The data below has to be returned exactly, down to the last character.
═══ Information shown ═══
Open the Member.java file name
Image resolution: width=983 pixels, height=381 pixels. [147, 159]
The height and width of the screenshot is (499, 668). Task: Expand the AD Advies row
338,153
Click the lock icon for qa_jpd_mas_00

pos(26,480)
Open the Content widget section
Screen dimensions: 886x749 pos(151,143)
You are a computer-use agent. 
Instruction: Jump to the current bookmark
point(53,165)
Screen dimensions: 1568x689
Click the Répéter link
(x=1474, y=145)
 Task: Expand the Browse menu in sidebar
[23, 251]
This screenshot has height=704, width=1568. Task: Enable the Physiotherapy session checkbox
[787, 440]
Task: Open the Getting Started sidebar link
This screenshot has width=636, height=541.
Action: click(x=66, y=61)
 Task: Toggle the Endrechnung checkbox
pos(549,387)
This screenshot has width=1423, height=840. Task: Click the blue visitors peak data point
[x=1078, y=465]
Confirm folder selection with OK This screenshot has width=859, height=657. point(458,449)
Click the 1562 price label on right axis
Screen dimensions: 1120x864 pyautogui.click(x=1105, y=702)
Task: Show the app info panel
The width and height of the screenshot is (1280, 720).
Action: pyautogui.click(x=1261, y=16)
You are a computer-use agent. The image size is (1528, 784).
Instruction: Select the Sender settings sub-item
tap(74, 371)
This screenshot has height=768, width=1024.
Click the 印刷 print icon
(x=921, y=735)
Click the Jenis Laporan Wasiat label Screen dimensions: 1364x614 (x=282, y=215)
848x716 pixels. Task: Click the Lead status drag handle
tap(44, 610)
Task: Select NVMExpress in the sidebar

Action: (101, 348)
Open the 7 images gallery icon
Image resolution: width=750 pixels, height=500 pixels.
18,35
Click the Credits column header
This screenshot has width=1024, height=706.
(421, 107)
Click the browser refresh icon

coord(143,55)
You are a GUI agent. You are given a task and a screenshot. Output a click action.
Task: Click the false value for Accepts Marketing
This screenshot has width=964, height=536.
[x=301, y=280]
═══
■ Answer section ■
Open the Member.java file name
Image resolution: width=983 pixels, height=381 pixels. [147, 159]
The height and width of the screenshot is (499, 668). Task: Expand the AD Advies row
338,153
Click the lock icon for qa_jpd_mas_00

pos(26,480)
Open the Content widget section
Screen dimensions: 886x749 pos(151,143)
You are a computer-use agent. 
Instruction: Jump to the current bookmark
point(53,165)
Screen dimensions: 1568x689
Click the Répéter link
(x=1474, y=145)
 Task: Expand the Browse menu in sidebar
[23, 251]
This screenshot has height=704, width=1568. Task: Enable the Physiotherapy session checkbox
[787, 440]
Task: Open the Getting Started sidebar link
This screenshot has width=636, height=541.
Action: click(x=66, y=61)
 Task: Toggle the Endrechnung checkbox
pos(549,387)
This screenshot has width=1423, height=840. Task: Click the blue visitors peak data point
[x=1078, y=465]
Confirm folder selection with OK This screenshot has width=859, height=657. point(458,449)
Click the 1562 price label on right axis
Screen dimensions: 1120x864 pyautogui.click(x=1105, y=702)
Task: Show the app info panel
The width and height of the screenshot is (1280, 720).
Action: pyautogui.click(x=1261, y=16)
You are a computer-use agent. The image size is (1528, 784).
Instruction: Select the Sender settings sub-item
tap(74, 371)
This screenshot has height=768, width=1024.
Click the 印刷 print icon
(x=921, y=735)
Click the Jenis Laporan Wasiat label Screen dimensions: 1364x614 (x=282, y=215)
848x716 pixels. Task: Click the Lead status drag handle
tap(44, 610)
Task: Select NVMExpress in the sidebar

Action: (101, 348)
Open the 7 images gallery icon
Image resolution: width=750 pixels, height=500 pixels.
18,35
Click the Credits column header
This screenshot has width=1024, height=706.
(421, 107)
Click the browser refresh icon

coord(143,55)
You are a GUI agent. You are given a task and a screenshot. Output a click action.
Task: Click the false value for Accepts Marketing
This screenshot has width=964, height=536.
[x=301, y=280]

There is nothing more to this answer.